ELK CITY STATE PARK – Born about 40 years apart, and one deep in his aviation career and the other not far into her educational process, veteran angler J.R. Dunn and nine year-old Taylie McKlintic wouldn’t seem to have much in common.
But Monday evening both were wearing smiles equally wide, and both owed them to a favored rite of spring – the crappie spawn at Elk City Reservoir.
Dunn had spent much of the afternoon at a wide cove within the state park, a place he said he’d fished for about 40 years. He waded a few steps into the lake with waterproof boots, then used a pole about 12 to 14 feet long to lower a dainty crappie jig down into brush in a few feet of water.
“They haven’t been along the banks like they were before the snow hit (last week), but I hope they start doing a little better.,” Dunn said. “It’s time.” Others fishing along the shoreline agreed, it was down to a “could break loose at any hour” time of the spring.
Dunn caught five nice crappie within the first few minutes of his Monday trip to the lake, then things slowed down. A small, but intense thunderstorm on the horizon sent him to his home in Sycamore with nine. He was back as the storm passed, trying for more.
Taylie was fishing with Beau Schultz, coach of the baseball team at the local community college, and four year-old Bryor Schultz. She and the boy played in the mud and grass while minnows swimming below bobbers did the work. Schultz called one child or the other when one of those bobbers disappeared below the surface, and helped them get the fish to shore. Their first two crappie were gorgeous females about 14 inches long.
After a lull of about an hour after the storm, fishing action picked up all around the broad bay, and smaller bays that reached into the state park.
Dunn caught several more fish along a section of shoreline, while his friends did well with long rods from a fishing dock surrounded by brush.
Across a small cove from where Schultz fished with the two kids, Jon Nagel and a friend were doing well fishing close to shore and further into the cove. At one point they hollered to ask Schultz if he could spare a few minnows. He said he could, adding, “The guy at the bait shop in town is pretty generous. I know he gave me way more than I paid for, but he said it was important since I was taking the kids.”

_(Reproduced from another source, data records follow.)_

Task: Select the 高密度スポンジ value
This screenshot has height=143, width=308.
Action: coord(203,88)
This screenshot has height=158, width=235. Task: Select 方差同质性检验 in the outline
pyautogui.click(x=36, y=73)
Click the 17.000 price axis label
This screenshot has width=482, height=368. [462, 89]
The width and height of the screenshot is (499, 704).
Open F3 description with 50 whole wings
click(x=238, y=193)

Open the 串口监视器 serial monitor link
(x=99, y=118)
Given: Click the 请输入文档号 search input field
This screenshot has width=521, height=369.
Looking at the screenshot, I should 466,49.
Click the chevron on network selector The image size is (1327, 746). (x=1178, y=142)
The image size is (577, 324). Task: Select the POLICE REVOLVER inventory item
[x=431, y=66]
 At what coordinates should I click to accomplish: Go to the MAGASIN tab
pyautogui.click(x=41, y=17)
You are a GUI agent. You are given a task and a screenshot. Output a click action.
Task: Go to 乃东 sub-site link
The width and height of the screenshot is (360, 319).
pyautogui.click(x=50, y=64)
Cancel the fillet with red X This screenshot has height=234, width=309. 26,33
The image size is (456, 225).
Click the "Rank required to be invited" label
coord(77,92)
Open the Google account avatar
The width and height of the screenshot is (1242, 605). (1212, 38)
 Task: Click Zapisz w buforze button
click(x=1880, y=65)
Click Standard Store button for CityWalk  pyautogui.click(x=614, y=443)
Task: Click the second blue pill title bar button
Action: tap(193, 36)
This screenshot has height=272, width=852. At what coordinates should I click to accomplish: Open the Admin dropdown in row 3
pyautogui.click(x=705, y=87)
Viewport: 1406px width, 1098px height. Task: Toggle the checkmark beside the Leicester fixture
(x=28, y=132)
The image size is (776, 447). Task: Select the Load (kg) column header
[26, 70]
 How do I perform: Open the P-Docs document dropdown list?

Nagel and his friend ended up with about 20 crappie. He was back at about dawn the next morning. Dunn figured a lot of the same anglers would return Tuesday afternoon, too.
“A lot of people camp out here, but usually most of the crappie fishermen are locals,” Dunn said. “I seem them out here every year. There’s a lot of crappie in this lake. It can be pretty danged good when everything gets right.”